======== Trecho de origem ========
Um perigo fascista cada vez mais concreto

Portanto, o “centro” está encolhendo, para o benefício de uma esquerda e de uma extrema direita em transformação. É a extrema direita que está experimentando um crescimento particularmente espetacular, já que a “frente republicana” não é mais suficiente para deter seu desenvolvimento: em 39 distritos eleitorais (de 577) nas eleições parlamentares de 2024, os candidatos do RN foram eleitos no primeiro turno.

Além disso, houve um aumento assustador no apoio ao RN na polícia e no exército. O apoio na polícia aumentou de 51% em 2015 para 67% nos escalões inferiores da hierarquia em 2022, e no exército estima-se que seja superior a 50%. Eles são, de fato, gangues armadas que simpatizam com a extrema direita. Isso deve ser visto no contexto do artigo de 20 generais publicado em 21 de abril de 2021 – em referência à tentativa de golpe dos generais em 1961 – na revista de extrema direita Valeurs actuelles, afirmando que “Sim, se uma guerra civil estourar, o exército manterá a ordem em seu próprio solo”.1

E com o fato de que setores significativos da burguesia francesa se inclinaram para a extrema direita. Por exemplo, “François Asselin, chefe da Confederação de Pequenas e Médias Empresas (CPME), usa uma pesquisa encomendada por sua organização para afirmar que ‘o Reunião Nacional é menos assustador para os empresários do que a Nova Frente Popular’”. Michel Picon, presidente da Union des entreprises de proximité (U2P), por sua vez, acredita que os proprietários de pequenas empresas “expressam uma forte necessidade de ordem, firmeza e restabelecimento de uma hierarquia de valores”.2 Figuras empresariais de direita como Bolloré e Proglio estão em ascensão, enquanto o Financial Times observou que “os chefes das grandes empresas da França estão correndo para fazer contatos com a extrema direita de Marine Le Pen”.
======== Material fornecido ========
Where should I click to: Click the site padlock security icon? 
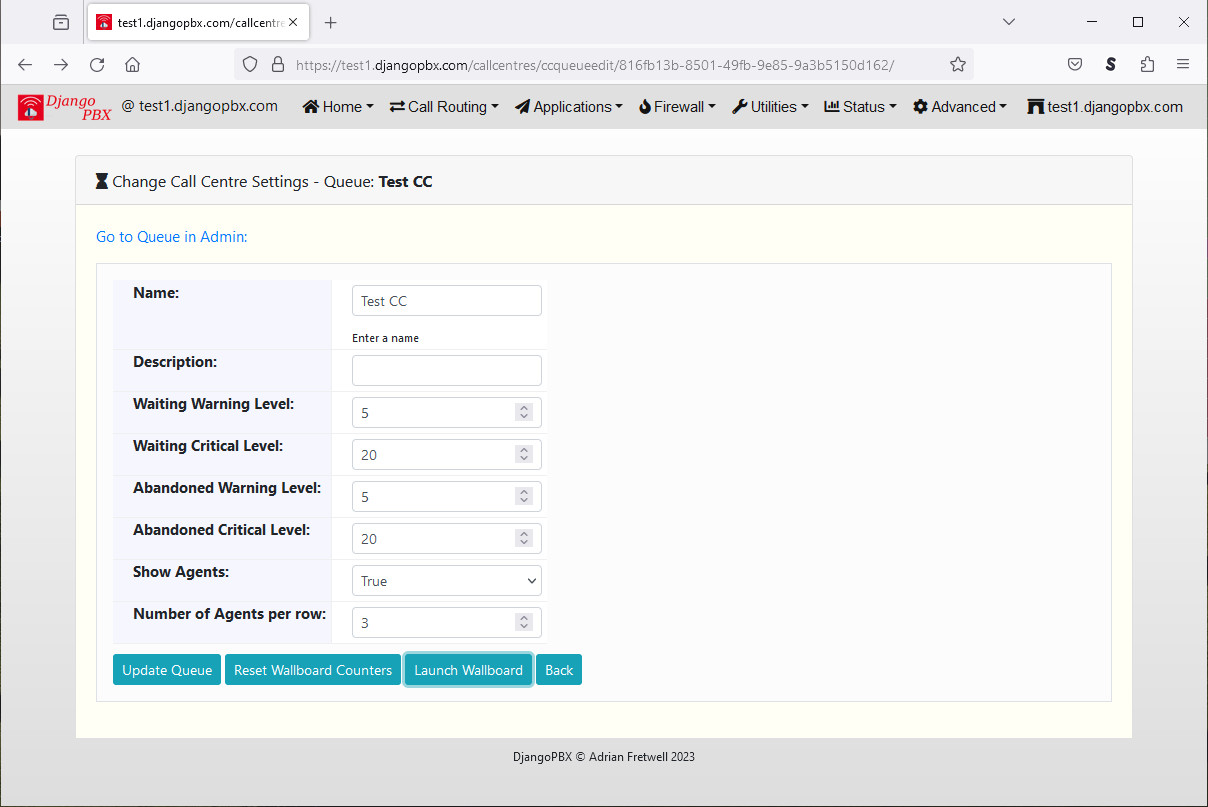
========
● Tarefa: Prossiga com o trecho sobre o avanço da extrema direita na França a partir da última frase apresentada.

● Resposta final:
Os ataques de grupos fascistas contra pessoas racializadas, pessoas LGBTI, piquetes e reuniões de ativistas estão aumentando gradualmente. Em fevereiro, um ativista de esquerda foi esfaqueado, felizmente sem ferimentos graves. E a extrema direita assumiu um lugar importante em algumas mobilizações sociais, como os Gilets jaunes e as mobilizações de agricultores, principalmente por meio da Coordination rurale, que está experimentando um crescimento significativo (passando de 3 para 14 presidências de câmaras de agricultura entre 2019 e 2025, com pontuações acima de 30% em muitos departamentos).

Muitas das características do fascismo já estão em vigor no país. Um ponto essencial está faltando: a existência de um partido fascista de massa. Mas esse elemento é, infelizmente, possível, dadas as impressionantes filas nas sessões de autógrafos de Jordan Bardella ou a presença nos comícios do RN.

Uma esquerda reconfigurada

Do outro lado do espectro político, a esquerda está mudando radicalmente. Como vimos, o PS, hegemônico na esquerda por trinta anos, está muito enfraquecido e atormentado por fortes contradições. Ele reivindica 50.000 membros, mas menos de 20.000 pessoas votam em suas convenções. Além disso, está dividido em grandes divergências entre uma franja que está completamente integrada às instituições e está buscando se aproximar de Macron (em torno de Carole Delga, Anne Hidalgo, Michael Delafosse e assim por diante) e outra que permanece sensível à história do movimento dos trabalhadores, especialmente por meio de representantes eleitos de bairros populares ou sindicalistas das federações CFDT, UNSA ou FO.

A unidade da esquerda nas eleições gerais de 2022 e 2024 foi imposta às suas organizações porque, divididas, elas teriam muito poucos membros eleitos. Mas não podemos ignorar a correlação entre, por um lado, a unidade alcançada com a NUPES (Nova União Popular Ecológica e Social) em 2022 e a NFP (Nova Frente Popular) em 2024 e, por outro lado, a unidade sindical diante do ataque às aposentadorias em 2023, que reuniu todas as forças, da Solidaires à CFDT, passando pela FSU e pela principal federação sindical, a CGT. Podemos considerar que, sob o impacto dos ataques antissociais em um caso e da ameaça da direita e da extrema direita no segundo, as organizações do proletariado se uniram, ao mesmo tempo em que o proletariado estava tentando se organizar e agir, exercendo pressão para essa reunião.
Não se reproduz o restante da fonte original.